Effectively measuring similarity among data samples represented as points in high-dimensional spaces remains a major challenge in retrieval, machine learning, and computer vision. In these scenarios, unsupervised manifold learning techniques grounded on rank information have been demonstrated to be a promising solution. However, various methods rely on rank correlation measures, which often depend on a proper definition of neighborhood size. On current approaches, this definition may lead to a reduction in the final desired effectiveness. In this work, a novel rank correlation measure robust to such variations is proposed for manifold learning approaches.

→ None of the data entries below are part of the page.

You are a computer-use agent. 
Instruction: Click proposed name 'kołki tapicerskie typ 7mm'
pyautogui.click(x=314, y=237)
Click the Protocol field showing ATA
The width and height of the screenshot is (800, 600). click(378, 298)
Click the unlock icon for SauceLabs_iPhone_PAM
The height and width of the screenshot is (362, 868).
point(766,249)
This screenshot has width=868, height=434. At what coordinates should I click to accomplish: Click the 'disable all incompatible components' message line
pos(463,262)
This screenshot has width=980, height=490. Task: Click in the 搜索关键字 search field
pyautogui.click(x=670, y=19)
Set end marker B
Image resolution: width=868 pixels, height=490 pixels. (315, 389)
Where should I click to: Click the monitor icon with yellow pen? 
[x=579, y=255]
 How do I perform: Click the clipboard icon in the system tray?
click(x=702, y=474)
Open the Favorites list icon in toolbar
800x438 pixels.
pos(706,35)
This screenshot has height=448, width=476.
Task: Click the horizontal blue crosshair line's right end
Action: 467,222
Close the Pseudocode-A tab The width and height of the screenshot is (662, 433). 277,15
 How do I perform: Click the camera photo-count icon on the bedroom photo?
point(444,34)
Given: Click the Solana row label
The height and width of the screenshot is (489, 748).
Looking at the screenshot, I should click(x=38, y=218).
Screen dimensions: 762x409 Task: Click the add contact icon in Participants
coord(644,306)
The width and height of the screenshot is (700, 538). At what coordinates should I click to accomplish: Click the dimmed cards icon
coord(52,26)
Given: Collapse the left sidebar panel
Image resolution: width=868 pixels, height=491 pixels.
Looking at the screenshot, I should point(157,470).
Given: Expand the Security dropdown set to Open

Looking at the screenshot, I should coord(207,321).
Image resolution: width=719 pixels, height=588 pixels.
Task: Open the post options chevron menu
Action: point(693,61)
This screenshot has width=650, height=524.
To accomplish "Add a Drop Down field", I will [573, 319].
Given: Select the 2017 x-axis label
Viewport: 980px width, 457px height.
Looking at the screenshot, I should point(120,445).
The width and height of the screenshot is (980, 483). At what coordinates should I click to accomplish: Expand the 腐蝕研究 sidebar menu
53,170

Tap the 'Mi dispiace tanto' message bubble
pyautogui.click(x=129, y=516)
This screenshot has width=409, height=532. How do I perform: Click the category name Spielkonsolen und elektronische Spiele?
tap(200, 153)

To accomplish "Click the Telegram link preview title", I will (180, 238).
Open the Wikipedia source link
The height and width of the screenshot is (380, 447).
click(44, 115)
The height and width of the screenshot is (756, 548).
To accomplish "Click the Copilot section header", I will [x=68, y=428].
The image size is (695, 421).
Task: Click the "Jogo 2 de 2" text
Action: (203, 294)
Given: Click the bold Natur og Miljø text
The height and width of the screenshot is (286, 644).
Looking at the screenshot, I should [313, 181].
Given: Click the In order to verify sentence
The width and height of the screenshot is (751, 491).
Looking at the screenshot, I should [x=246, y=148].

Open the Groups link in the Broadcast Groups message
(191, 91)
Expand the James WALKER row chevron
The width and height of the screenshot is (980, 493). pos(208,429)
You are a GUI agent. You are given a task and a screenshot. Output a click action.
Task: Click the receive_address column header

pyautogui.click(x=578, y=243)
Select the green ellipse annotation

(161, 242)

The proposed measure is suitable for diverse scenarios and is validated on a Manifold Learning Algorithm based on Correlation Graph (CG). The experimental evaluation considered 6 datasets on general image retrieval and person Re-ID, achieving results superior to most state-of-the-art methods.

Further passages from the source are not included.